This was the expression on my face after reading Caryl Churchill's Far Away;
a slight panic, the sense that something is being swept away and the rather sharp taste at the back of my throat (which was actually carbonated apple juice, but that's just the point, apple wasn't made to be CARBONATED, and nor was the world made to be destroyed like in Churchill's disturbing narrative).
The Guardian on Far Away:
"we sleepwalk towards a future in which governments have played on terror to make us fear ourselves and in which resource wars set country against country."
Doesn't seem much unlike the present to me.
If you've never read any Caryl Churchill, or like reading different writer's visions of a distopian future, I definitely recommend this piece. I'm going to see if it's possible to shoehorn into my A Level performance exam...
Here's a couple of quotes I really liked...
Harper(on butterflies)
They can cover your face.
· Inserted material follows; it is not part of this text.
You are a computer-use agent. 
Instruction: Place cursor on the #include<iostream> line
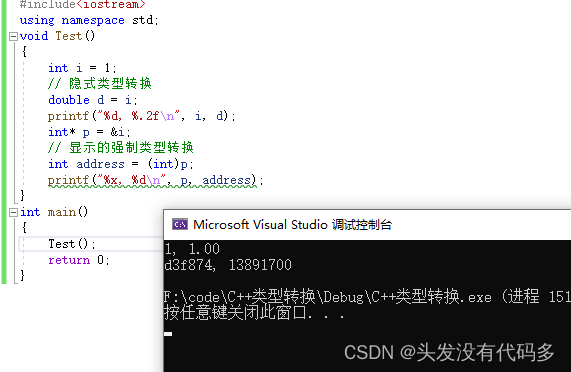[x=82, y=4]
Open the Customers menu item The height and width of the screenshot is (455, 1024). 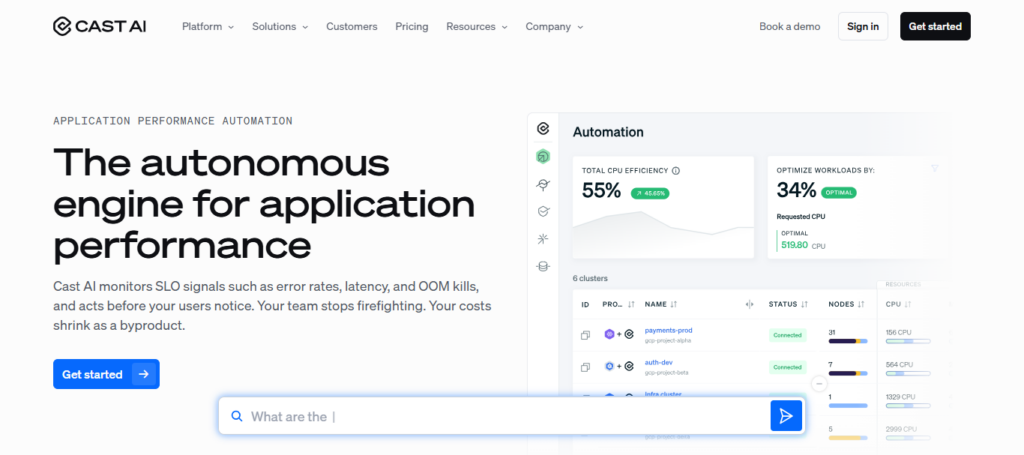click(351, 27)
The Romans used to commit suicide with gold leaf, just flip it down their throat and it covered their windpipe, I think of that with butterflies.
Joan(on her journey home)
There were piles of bodies and if you stopped to find out there was one killed by coffee or one killed by pins, they were killed by heroin, petrol, chainsaws, hairspray, bleach, foxgloves...
There's thousands dead of light in Madagascar...
Who's going to mobilise darkness and silence? That's what I wondered in the night.